Em comunicado de imprensa, os alunos de mestrado da FCUP consideram que o aumento das propinas foi “brutal” e “sem qualquer tipo de divulgação para os estudantes”.

“Esta manifestação enquadra-se também num longo processo de contestação e oposição por parte dos estudantes e pela defesa de um Ensino Superior público, democrático e para todos”, explica Ricardo Ferraz, um dos elementos do grupo que pretende participar na concentração com início marcado para as 15:00 na praça dos Leões, em frente à Reitoria da Universidade do Porto.

Segundo os estudantes, as propinas de mestrado aumentaram este ano letivo, “sem que houvesse esclarecimento ou aviso prévio”.

Os alunos nacionais que passaram para o segundo ano viram as propinas aumentar entre 50 euros e 375 euros, com os os mestrados de Biologia Celular e Molecular, Bioinformática, Biologia Computacional, Ciência de Dados (Data Science) e de Segurança Informática a ser os mais “afetados”, descrevem.

“Esta decisão irá pôr em risco a educação e frequência universitária de muitos estudantes e limitar o seu acesso a vários ciclos de estudo, por falta de capacidade para suportar estes aumentos”, lamentam.

Para os alunos, “esta medida contribui para o aumento da desigualdade económica dos alunos mais carenciados e limita o acesso e a igualdade de oportunidades, que se poderá refletir no seu sucesso no mundo de trabalho”.

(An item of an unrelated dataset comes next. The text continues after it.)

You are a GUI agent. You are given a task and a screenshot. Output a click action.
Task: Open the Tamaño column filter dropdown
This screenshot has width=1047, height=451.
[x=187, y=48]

Acrescentam que a situação foi ainda “mais dramática para os estudantes internacionais e internacionais CPLP que viram as suas propinas aumentadas em 1687,5 euros e 1312,5 euros, respetivamente”.

Questionada pela Lusa, fonte oficial da Universidade do Porto (U.Porto) confirma que a FCUP fez uma atualização generalizada do valor das propinas dos seus cursos de mestrado para este ano letivo.

“O pedido de alteração do valor das propinas de mestrado da FCUP, que há vários anos não sofria atualizações, teve por fundamento a necessidade de acompanhar os crescentes custos de realização destes cursos, de forma a reunir condições para manter e melhorar as condições materiais e, consequentemente, a qualidade de ensino oferecido pela FCUP nestes ciclos de estudos”, lê-se numa resposta enviada à Lusa.

Segundo a mesma fonte, nos 34 mestrados existentes na FCUP, cinco não sofreram alteração de valor, ficando-se entre os 871 euros e os 1.250 euros de propina anual.

Houve 23 mestrados que tiveram um aumento de 50 euros anuais, ficando nos 1.300 euros de propina, e outros seis mestrados que registam um aumento superior, de 180 euros ou 375 euros, fixando a propina nos 1.430 euros e 1.625 euros anuais.

A U.Porto acrescenta estar “legalmente impedida de aplicar valores de propina diferenciados entre estudantes do mesmo curso, tal como as restantes instituições de ensino superior.

“Uma vez que a propina é legalmente definida como uma taxa anual, não é possível aplicar valores diferentes para estudantes de primeiro e de segundo ano, pelo que qualquer atualização de valores tem obrigatoriamente que ser aplicada por igual a todos os estudantes, estejam eles já inscritos anteriormente no curso ou a iniciá-lo no presente ano letivo”, argumenta.

Com a chegada da pandemia, os órgãos da U.Porto decidiram em maio suspender, em todas as suas faculdades, qualquer proposta de aumento de propinas para o ano letivo 2021/22.

Os alunos que vão protestar na terça-feira criaram também uma petição pública, com cerca de mil assinaturas, que vai ser enviada para as “diferentes forças partidárias, ministro da Ciência, Tecnologia e Ensino Superior, o ministro da Educação e Secretaria Geral da Educação e Ciência.